Ford has been a titan of industry for over 100 years. For the last decade, the company has extended its work to earn a key role in defining the future of smart mobility. Ford is so invested, in fact, that the phrase “smart mobility” became popularized largely through the company’s initiatives and thought leadership.
At SXSW Interactive, Ford Executive Chairman Bill Ford spoke about some of the company’s initiatives and his own personal vision for the future of smart mobility. Here are a few key takeaways from Bill’s session that may help OEMs and smart mobility providers stay relevant, grounded and ahead of the curve in solving the large societal problems we face.
When it comes to money, be flexible.
Branching out into uncharted territory isn’t easy for any company, even with a bankroll as deep as Ford’s. Your monetization strategy must be flexible enough to sustain you through growing pains, long stretches of R&D, and failed business initiatives.
“If we do our job right, we’ll be less capital intensive, higher margins, less cyclical as a company,” Bill said. “We have Ford Credit, a database on customers all around the world which hasn’t been unleashed. As we think of future payments, our business model will change dramatically. We will try new things and make mistakes, and that’s okay. I really believe at the end of the day we will still be a more robust business.”
Keep working toward sustainability.
Traffic isn’t just annoying; the corresponding air pollution is already causing a growing health concern all over the world. Ford was named one of the world’s greenest companies in 2015, which Bill said was unheard of for an automobile company, as well as one of the world’s most ethical companies for the last eight years.
Bill values these awards because they show his employees why they do things the way they do, from the way they build their vehicles to the way they address water usage. Additionally, he is a proponent of having national emissions standards as one measurement every company can be aware of and work toward to become greener. Sustainability is important, but he feels every new technology must solve both problems to be successful: the mobility issue, as well as the pollution issue.
Remember the human aspect of driving.
Even if autonomous vehicles are perfected and ready to hit the market, smart mobility providers and automakers shouldn’t overlook the deeply embedded human aspect of driving.
“The old car business won’t disappear overnight,” Bill said. “We’ll make cars for customers, but there will be a big difference between urban transportation and suburban/rural transportation. If you love to drive and having your own vehicle, that will still be a possibility.”
When asked why he thinks electric and other fuel-efficient vehicles have not become the norm yet, Bill discussed the perception of green vehicles as “unfun.” Ford has had to work to overcome this perception with its own eco-friendly vehicles.
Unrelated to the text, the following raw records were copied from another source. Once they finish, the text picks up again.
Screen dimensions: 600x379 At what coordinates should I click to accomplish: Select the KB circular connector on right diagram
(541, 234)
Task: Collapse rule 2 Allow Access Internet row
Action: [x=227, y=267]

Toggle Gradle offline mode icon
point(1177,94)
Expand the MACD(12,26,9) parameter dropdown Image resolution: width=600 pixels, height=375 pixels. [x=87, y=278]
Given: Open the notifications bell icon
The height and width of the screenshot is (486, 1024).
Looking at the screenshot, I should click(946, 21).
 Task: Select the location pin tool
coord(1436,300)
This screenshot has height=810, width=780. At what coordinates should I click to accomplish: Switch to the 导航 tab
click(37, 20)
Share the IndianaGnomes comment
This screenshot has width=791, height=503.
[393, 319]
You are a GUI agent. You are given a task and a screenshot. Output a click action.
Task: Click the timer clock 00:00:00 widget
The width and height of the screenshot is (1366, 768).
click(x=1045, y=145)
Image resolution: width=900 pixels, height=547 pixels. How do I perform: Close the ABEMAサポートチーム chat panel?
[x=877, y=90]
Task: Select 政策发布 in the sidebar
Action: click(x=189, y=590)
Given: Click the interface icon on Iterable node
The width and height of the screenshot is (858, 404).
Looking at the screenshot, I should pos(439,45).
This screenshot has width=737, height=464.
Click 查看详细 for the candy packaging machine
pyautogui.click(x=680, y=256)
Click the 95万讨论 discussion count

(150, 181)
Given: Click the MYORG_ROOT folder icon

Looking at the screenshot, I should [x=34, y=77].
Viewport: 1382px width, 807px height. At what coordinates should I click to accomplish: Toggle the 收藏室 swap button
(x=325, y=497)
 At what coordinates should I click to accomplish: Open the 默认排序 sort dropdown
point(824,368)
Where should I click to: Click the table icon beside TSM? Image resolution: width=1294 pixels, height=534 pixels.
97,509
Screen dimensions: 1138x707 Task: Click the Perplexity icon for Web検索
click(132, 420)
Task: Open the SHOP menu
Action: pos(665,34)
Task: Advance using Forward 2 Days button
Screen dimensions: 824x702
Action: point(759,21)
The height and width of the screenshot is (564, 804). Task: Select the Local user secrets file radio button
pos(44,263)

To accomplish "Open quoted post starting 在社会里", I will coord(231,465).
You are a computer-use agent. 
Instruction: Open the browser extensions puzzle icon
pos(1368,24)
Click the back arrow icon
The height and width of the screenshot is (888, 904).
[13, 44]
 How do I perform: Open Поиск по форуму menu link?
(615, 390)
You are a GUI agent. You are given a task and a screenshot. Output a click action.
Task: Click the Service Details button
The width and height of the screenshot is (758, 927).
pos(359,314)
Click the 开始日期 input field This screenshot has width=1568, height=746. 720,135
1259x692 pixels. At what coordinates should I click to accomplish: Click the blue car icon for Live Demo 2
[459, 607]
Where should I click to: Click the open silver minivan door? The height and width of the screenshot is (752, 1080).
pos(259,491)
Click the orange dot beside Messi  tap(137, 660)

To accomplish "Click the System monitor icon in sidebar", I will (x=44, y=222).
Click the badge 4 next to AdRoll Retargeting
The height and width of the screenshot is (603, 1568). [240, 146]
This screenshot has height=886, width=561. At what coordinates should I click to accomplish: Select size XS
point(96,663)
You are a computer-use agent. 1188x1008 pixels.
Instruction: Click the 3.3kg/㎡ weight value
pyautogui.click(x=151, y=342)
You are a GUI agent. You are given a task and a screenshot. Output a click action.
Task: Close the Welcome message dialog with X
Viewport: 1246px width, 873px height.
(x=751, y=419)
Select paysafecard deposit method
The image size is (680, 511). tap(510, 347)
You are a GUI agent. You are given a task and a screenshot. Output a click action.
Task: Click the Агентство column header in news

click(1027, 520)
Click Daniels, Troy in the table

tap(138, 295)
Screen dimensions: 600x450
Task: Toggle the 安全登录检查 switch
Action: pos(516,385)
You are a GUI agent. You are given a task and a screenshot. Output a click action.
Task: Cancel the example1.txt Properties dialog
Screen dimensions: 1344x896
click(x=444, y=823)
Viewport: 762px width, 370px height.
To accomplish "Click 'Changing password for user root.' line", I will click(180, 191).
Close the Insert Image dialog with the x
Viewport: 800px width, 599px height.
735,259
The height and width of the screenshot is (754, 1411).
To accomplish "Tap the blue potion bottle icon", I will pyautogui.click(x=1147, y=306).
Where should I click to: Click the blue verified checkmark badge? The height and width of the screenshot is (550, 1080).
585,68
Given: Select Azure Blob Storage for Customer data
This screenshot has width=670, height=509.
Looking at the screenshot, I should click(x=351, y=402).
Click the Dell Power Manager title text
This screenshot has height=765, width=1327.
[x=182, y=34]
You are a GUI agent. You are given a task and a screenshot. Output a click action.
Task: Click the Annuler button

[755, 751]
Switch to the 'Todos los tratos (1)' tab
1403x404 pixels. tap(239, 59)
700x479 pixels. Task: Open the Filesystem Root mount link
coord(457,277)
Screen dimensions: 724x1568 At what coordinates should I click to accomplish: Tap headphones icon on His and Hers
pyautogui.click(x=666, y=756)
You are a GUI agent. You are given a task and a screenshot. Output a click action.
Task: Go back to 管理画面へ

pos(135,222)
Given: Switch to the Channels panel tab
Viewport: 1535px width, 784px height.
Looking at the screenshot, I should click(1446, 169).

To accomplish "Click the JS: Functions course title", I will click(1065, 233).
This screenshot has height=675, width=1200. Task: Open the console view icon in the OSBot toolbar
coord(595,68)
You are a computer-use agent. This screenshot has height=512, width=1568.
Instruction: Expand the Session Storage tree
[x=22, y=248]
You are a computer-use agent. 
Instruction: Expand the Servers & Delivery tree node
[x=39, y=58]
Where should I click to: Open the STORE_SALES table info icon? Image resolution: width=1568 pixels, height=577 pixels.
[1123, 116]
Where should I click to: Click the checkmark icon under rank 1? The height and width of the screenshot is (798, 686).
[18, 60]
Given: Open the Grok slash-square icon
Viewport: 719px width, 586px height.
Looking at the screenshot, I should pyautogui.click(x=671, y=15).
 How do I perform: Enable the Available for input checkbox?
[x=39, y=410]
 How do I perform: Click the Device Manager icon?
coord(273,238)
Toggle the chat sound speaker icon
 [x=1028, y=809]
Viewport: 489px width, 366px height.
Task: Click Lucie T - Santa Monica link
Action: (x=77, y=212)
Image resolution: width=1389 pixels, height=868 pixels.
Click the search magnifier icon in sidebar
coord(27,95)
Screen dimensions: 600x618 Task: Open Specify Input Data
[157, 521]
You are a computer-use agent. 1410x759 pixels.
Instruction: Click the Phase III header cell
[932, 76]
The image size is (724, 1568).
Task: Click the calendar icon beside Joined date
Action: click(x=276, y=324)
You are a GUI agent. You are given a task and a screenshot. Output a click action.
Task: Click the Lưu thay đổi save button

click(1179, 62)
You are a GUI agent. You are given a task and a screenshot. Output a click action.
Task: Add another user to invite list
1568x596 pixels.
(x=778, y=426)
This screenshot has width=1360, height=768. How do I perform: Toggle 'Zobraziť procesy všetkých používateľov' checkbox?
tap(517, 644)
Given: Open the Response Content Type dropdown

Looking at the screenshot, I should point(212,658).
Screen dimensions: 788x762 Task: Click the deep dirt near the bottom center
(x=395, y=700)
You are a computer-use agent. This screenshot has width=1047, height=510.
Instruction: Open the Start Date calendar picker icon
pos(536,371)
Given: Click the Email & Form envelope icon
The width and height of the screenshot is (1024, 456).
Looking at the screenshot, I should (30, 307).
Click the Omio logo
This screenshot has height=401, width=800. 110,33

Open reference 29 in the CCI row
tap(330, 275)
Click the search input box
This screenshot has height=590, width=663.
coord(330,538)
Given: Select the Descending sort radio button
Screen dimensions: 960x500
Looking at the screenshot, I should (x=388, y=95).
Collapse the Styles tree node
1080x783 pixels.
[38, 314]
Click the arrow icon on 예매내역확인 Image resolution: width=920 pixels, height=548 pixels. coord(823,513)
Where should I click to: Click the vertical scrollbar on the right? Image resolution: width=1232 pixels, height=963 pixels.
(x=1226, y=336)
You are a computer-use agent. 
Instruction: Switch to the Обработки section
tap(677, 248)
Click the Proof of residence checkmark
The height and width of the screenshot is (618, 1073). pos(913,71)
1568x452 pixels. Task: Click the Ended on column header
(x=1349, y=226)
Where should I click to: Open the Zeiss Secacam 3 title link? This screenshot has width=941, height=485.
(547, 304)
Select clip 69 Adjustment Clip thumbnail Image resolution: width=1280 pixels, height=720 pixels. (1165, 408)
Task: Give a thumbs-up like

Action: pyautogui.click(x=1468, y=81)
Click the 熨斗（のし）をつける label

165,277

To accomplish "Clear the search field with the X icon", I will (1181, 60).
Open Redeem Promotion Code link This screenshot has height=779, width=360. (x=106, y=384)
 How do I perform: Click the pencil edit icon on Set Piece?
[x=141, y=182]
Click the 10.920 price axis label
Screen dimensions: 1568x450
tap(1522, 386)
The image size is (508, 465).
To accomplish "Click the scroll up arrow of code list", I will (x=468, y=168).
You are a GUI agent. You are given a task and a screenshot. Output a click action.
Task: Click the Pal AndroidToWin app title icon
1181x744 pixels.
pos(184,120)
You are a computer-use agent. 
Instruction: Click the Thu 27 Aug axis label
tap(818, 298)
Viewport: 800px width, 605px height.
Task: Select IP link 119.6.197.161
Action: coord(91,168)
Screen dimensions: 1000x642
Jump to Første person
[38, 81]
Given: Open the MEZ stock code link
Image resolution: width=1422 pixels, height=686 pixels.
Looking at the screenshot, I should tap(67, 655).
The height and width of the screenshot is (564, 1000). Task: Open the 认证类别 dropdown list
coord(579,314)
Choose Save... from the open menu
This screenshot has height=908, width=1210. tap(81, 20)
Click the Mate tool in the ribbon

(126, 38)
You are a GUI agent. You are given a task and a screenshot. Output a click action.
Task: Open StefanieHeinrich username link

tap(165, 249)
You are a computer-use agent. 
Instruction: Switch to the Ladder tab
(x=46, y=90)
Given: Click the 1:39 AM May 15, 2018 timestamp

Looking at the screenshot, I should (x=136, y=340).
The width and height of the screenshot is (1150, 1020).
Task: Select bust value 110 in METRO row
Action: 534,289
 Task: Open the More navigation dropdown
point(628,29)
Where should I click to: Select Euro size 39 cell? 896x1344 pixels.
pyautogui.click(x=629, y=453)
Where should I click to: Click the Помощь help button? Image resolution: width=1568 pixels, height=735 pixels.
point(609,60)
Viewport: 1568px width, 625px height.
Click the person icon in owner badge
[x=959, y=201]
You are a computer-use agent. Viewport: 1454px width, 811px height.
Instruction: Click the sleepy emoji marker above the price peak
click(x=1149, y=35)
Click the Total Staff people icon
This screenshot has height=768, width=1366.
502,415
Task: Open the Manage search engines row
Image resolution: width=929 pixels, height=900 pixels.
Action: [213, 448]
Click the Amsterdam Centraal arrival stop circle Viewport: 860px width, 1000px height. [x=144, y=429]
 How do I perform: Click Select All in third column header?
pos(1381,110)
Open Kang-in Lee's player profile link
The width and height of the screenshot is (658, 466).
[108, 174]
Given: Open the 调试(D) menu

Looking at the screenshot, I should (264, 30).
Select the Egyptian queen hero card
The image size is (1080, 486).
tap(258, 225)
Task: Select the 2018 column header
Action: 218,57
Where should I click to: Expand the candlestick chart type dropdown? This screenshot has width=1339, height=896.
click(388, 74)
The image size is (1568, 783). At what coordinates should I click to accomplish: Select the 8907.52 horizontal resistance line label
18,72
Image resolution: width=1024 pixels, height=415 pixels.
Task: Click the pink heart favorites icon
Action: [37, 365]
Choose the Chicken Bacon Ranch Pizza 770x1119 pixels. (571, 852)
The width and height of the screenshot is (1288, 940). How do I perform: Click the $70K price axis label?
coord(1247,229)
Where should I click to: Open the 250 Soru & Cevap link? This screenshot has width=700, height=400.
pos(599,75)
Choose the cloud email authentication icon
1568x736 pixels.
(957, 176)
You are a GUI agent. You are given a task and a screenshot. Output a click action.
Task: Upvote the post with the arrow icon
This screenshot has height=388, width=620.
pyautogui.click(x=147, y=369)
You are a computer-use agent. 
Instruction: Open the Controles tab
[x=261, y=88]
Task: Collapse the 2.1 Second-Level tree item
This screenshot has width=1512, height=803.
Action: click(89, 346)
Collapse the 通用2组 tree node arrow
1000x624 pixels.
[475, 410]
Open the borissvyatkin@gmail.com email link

“Anytime we push the envelope, there’s initial resistance and then people get it,” Bill said. “People didn’t think anyone would like the Ecoboost V6, but now people love it. But it’s still the early days. A lot of electric car pronouncements haven’t been lived up to, and it’s better to underpromise and overdeliver.”
Don’t be a data dictator.
Though today’s citizens are fairly used to signing away rights to their personal data and information without a second thought, for example by using cellphones or logging onto Facebook, Bill firmly believes customers should own the rights to their data. This transparency will be key in building trust between humans and increasingly connected cars.
“There has to be an ‘opt in, opt out’ option and I think that’s ultimately where we’re going to go with data,” Bill said. “For connected vehicles, there will be a lot of sharing of data, but you can choose not to be in a connected vehicle.”
Remember the people behind the autonomous technology.
Bill’s overarching message was a simple one: the future is not about the technology we create, it’s about the people who will use it.
Smart mobility isn’t simply about pushing technology forward to move people more quickly, safely, and efficiently. The lives of the people who will be affected by this technology must be a built-in consideration in order to meet the true end goal of smart mobility: helping citizens live happier, healthier lives.
As we work together to build the world of tomorrow, it’s vital we center all of our business decisions not on only what is technologically possible or financially profitable, but on what will make the future a better place to live.